(Fragment)
*****

3.1. Onderzoeksopzet en methode

Er is in dit onderzoek gewerkt met de Hutter-Hennink Qualitative Research Cycle. Deze cyclus is ondersteunend voor kwalitatief onderzoek en vormde de rode draad in dit onderzoek. Deze cyclus berust op een aantal verschillende stappen die richting geven aan het vormgeven van het onderzoek.

De cyclus is hieronder weergegeven.

Figuur 1: Hutter-Hennink Qualitative Research Cycle

Deze cyclus begint met de ‘Design Cycle’. Deze bestaat uit vier verschillende componenten. Deze staan hierboven weergegeven. Deze stap is voorafgegaan aan het plan van aanpak en de opzet van het onderzoek. Dit legt zogezegd de basis voor de rest van het onderzoek, en zoals een cyclus beaamt kan er altijd terug gegaan worden naar deze fase. De tweede fase is ‘Ethnographic Cycle’. Deze beschrijft hoe de data verzameld gaat worden en bij wie. In dit geval komt het methodehoofdstuk

- 17 -

naar voren. Hierin wordt beschreven hoe data verzameld wordt, bij wie en met welk instrument. De laatste cyclus is de ‘Analytic Cycle’. Deze verwijst vooral naar de resultaten- en

conclusiehoofdstukken in dit rapport. Hierbij wordt de data naast elkaar gelegd en gekeken naar verbanden en eventuele verschillen. Vanuit hier kan een conclusie getrokken worden en eventuele adviezen en aanbevelingen gedaan worden (Hennink & Hutter & Bailey, 2011).

*****

(Aanwijsgegevens voor schermafbeeldingen en pagina's)
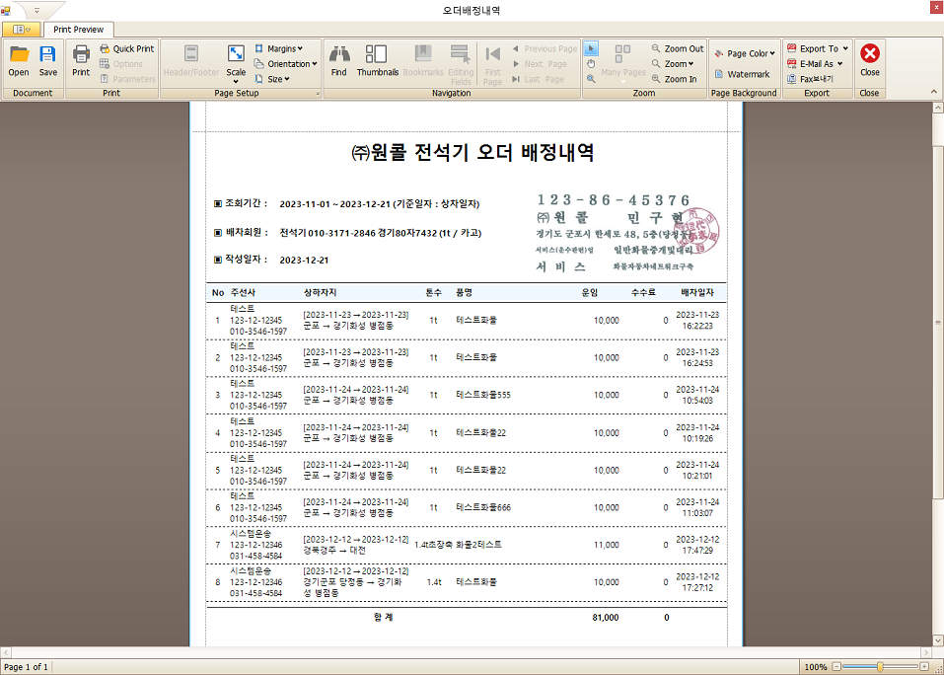Image resolution: width=944 pixels, height=675 pixels.
Task: Open the Find binoculars tool
Action: tap(339, 59)
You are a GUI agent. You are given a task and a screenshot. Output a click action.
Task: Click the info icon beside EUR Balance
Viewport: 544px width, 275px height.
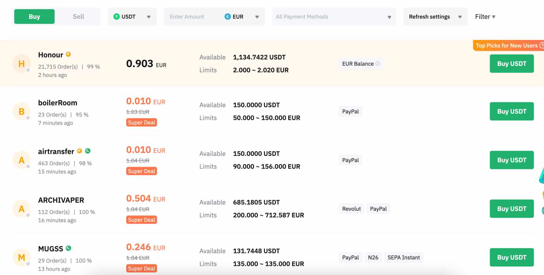click(377, 64)
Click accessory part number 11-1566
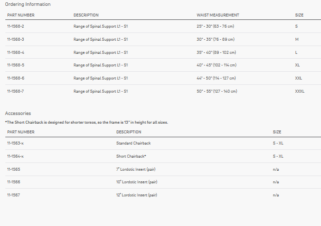This screenshot has height=226, width=321. click(x=14, y=182)
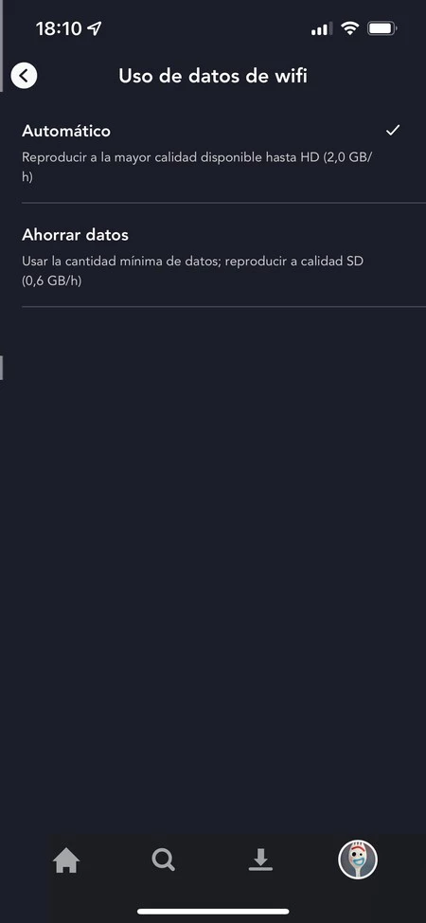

*****

(Opdrachten)
1 – Som in de volgorde van de tekst alle cycli op die het fragment over de onderzoeksopzet als onderdeel van de Hutter-Hennink Qualitative Research Cycle noemt.
2 – Schrijf een vervolg op het fragment over de onderzoeksopzet, aansluitend op de laatste zin.

(Antwoorden)
1 – Design Cycle, Ethnographic Cycle, Analytic Cycle

2 –
Interviews

Om tot een advies te komen is er door middel van interviews informatie verzameld. Om te beginnen zijn er semigestructureerde interviews gehouden met experts. Deze komen uit verschillende

kennisgebieden die betrekking hebben op dit onderzoek. Hierbij is een selectie gemaakt op de volgende kennisgebieden:

met betrekking tot vragenlijsten en het afnemen daarvan,

met betrekking tot ontwikkelingspsychologie en de leeftijdsgroep,

met betrekking tot de problematiek.

Hiervoor is beroep gedaan op een expert op het gebied van test- en vragenlijsten en

ontwikkelingspsychologie die werkzaam is aan de Hanzehogeschool Groningen, een expert op het gebied van ontwikkelingspsychologie eveneens werkzaam aan de Hanzehogeschool Groningen en een expert op het gebied van de problematiek die werkzaam is bij Verslavingszorg Noord Nederland.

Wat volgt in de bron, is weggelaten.